Neutrinoless double beta decay in chiral effective field theory: lepton number violation at dimension seven

TL;DR

This paper develops a comprehensive effective field theory framework for neutrinoless double beta decay, including dimension-seven operators, and assesses their impact on decay rates and nuclear matrix elements.

Contribution

It classifies and evolves dimension-seven lepton-number-violating operators, constructs the corresponding chiral Lagrangian, and derives leading-order two-nucleon decay currents.

Findings

Power counting scheme effectively predicts nuclear matrix elements.

Dimension-seven operators can significantly influence decay rates.

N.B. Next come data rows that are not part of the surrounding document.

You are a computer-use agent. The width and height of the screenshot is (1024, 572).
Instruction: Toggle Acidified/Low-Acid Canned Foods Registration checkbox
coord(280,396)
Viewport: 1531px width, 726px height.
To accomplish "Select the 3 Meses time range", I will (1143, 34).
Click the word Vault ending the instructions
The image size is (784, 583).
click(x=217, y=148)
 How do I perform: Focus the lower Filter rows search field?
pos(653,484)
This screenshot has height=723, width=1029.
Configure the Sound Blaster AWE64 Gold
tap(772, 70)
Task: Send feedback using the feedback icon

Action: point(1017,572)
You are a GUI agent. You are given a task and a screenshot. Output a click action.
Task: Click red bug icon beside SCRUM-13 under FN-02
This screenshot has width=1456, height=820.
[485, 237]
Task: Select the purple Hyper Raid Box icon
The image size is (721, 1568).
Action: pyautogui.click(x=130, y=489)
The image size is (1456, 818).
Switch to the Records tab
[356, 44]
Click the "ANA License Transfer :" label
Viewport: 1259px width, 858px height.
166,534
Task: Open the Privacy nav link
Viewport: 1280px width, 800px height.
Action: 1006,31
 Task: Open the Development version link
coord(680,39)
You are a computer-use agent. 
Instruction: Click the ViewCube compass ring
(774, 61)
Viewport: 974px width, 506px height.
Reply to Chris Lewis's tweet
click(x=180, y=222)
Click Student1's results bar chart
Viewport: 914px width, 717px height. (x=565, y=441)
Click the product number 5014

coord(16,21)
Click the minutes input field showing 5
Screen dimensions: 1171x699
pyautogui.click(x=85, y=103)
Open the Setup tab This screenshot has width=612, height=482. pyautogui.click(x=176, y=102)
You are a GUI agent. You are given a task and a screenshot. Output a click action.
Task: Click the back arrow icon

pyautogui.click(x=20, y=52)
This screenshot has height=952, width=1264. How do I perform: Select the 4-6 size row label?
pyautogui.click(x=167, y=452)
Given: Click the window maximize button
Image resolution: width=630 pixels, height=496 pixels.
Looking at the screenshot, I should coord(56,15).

Constraints on new physics from experiments are derived.

Abstract

We analyze neutrinoless double beta decay ($0\nu\beta\beta$) within the framework of the Standard Model Effective Field Theory. Apart from the dimension-five Weinberg operator, the first contributions appear at dimension seven. We classify the operators and evolve them to the electroweak scale, where we match them to effective dimension-six, -seven, and -nine operators. In the next step, after renormalization group evolution to the QCD scale, we construct the chiral Lagrangian arising from these operators. We develop a power-counting scheme and derive the two-nucleon $0\nu\beta\beta$ currents up to leading order in the power counting for each lepton-number-violating operator. We argue that the leading-order contribution to the decay rate depends on a relatively small number of nuclear matrix elements. We test our power counting by comparing nuclear matrix elements obtained by various methods and by different groups. We find that the power counting works well for nuclear matrix elements calculated from a specific method, while, as in the case of light Majorana neutrino exchange, the overall magnitude of the matrix elements can differ by factors of two to three between methods. We calculate the constraints that can be set on dimension-seven lepton-number-violating operators from $0\nu\beta\beta$ experiments and study the interplay between dimension-five and -seven operators, discussing how dimension-seven contributions affect the interpretation of $0\nu\beta\beta$ in terms of the effective Majorana mass $m_{\beta \beta}$.